**Records shown:**
----

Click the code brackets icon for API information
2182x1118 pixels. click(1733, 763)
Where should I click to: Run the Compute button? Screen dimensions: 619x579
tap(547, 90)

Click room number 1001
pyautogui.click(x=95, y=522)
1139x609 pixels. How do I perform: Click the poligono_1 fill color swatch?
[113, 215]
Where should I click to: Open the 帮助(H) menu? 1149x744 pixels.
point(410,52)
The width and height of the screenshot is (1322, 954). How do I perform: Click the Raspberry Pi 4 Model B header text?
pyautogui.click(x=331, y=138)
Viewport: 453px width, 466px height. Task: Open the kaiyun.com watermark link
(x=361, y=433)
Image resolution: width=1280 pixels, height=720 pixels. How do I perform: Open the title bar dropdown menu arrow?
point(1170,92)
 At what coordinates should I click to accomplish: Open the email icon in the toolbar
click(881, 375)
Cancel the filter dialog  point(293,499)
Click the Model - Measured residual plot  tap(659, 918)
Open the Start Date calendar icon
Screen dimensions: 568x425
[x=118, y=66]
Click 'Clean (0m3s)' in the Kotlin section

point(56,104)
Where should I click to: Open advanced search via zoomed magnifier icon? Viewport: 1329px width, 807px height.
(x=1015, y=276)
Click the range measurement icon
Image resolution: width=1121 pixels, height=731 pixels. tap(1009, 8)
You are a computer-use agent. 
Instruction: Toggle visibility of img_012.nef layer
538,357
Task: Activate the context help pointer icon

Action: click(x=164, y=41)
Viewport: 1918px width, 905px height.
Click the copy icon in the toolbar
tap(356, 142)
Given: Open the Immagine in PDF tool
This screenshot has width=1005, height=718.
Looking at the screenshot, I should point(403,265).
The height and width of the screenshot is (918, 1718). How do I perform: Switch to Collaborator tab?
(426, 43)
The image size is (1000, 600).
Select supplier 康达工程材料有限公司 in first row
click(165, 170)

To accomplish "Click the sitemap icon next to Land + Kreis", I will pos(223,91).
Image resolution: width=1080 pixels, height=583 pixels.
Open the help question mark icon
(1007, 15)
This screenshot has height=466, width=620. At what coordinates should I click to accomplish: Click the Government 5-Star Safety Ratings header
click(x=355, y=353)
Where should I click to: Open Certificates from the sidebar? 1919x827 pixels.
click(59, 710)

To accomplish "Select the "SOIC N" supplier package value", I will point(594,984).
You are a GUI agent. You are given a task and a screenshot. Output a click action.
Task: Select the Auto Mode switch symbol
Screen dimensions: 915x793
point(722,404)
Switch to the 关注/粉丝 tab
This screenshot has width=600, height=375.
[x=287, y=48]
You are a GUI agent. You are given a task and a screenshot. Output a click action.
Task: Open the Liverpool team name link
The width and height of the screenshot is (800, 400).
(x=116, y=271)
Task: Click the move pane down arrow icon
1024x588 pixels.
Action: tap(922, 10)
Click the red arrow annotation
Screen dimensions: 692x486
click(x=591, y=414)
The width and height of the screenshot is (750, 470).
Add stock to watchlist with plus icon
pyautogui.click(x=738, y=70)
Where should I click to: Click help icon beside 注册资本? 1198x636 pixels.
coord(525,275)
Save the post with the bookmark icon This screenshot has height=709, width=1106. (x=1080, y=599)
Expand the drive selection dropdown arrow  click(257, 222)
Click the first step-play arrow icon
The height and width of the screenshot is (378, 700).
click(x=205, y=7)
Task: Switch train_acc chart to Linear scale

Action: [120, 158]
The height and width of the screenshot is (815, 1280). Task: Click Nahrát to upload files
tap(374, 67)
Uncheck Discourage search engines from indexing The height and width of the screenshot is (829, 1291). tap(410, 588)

----

**Task brief:** What this exercise asks for is the data above, retyped exactly.

**Result:**
Click the code brackets icon for API information
2182x1118 pixels. click(1733, 763)
Where should I click to: Run the Compute button? Screen dimensions: 619x579
tap(547, 90)

Click room number 1001
pyautogui.click(x=95, y=522)
1139x609 pixels. How do I perform: Click the poligono_1 fill color swatch?
[113, 215]
Where should I click to: Open the 帮助(H) menu? 1149x744 pixels.
point(410,52)
The width and height of the screenshot is (1322, 954). How do I perform: Click the Raspberry Pi 4 Model B header text?
pyautogui.click(x=331, y=138)
Viewport: 453px width, 466px height. Task: Open the kaiyun.com watermark link
(x=361, y=433)
Image resolution: width=1280 pixels, height=720 pixels. How do I perform: Open the title bar dropdown menu arrow?
point(1170,92)
 At what coordinates should I click to accomplish: Open the email icon in the toolbar
click(881, 375)
Cancel the filter dialog  point(293,499)
Click the Model - Measured residual plot  tap(659, 918)
Open the Start Date calendar icon
Screen dimensions: 568x425
[x=118, y=66]
Click 'Clean (0m3s)' in the Kotlin section

point(56,104)
Where should I click to: Open advanced search via zoomed magnifier icon? Viewport: 1329px width, 807px height.
(x=1015, y=276)
Click the range measurement icon
Image resolution: width=1121 pixels, height=731 pixels. tap(1009, 8)
You are a computer-use agent. 
Instruction: Toggle visibility of img_012.nef layer
538,357
Task: Activate the context help pointer icon

Action: click(x=164, y=41)
Viewport: 1918px width, 905px height.
Click the copy icon in the toolbar
tap(356, 142)
Given: Open the Immagine in PDF tool
This screenshot has width=1005, height=718.
Looking at the screenshot, I should point(403,265).
The height and width of the screenshot is (918, 1718). How do I perform: Switch to Collaborator tab?
(426, 43)
The image size is (1000, 600).
Select supplier 康达工程材料有限公司 in first row
click(165, 170)

To accomplish "Click the sitemap icon next to Land + Kreis", I will pos(223,91).
Image resolution: width=1080 pixels, height=583 pixels.
Open the help question mark icon
(1007, 15)
This screenshot has height=466, width=620. At what coordinates should I click to accomplish: Click the Government 5-Star Safety Ratings header
click(x=355, y=353)
Where should I click to: Open Certificates from the sidebar? 1919x827 pixels.
click(59, 710)

To accomplish "Select the "SOIC N" supplier package value", I will point(594,984).
You are a GUI agent. You are given a task and a screenshot. Output a click action.
Task: Select the Auto Mode switch symbol
Screen dimensions: 915x793
point(722,404)
Switch to the 关注/粉丝 tab
This screenshot has width=600, height=375.
[x=287, y=48]
You are a GUI agent. You are given a task and a screenshot. Output a click action.
Task: Open the Liverpool team name link
The width and height of the screenshot is (800, 400).
(x=116, y=271)
Task: Click the move pane down arrow icon
1024x588 pixels.
Action: tap(922, 10)
Click the red arrow annotation
Screen dimensions: 692x486
click(x=591, y=414)
The width and height of the screenshot is (750, 470).
Add stock to watchlist with plus icon
pyautogui.click(x=738, y=70)
Where should I click to: Click help icon beside 注册资本? 1198x636 pixels.
coord(525,275)
Save the post with the bookmark icon This screenshot has height=709, width=1106. (x=1080, y=599)
Expand the drive selection dropdown arrow  click(257, 222)
Click the first step-play arrow icon
The height and width of the screenshot is (378, 700).
click(x=205, y=7)
Task: Switch train_acc chart to Linear scale

Action: [120, 158]
The height and width of the screenshot is (815, 1280). Task: Click Nahrát to upload files
tap(374, 67)
Uncheck Discourage search engines from indexing The height and width of the screenshot is (829, 1291). tap(410, 588)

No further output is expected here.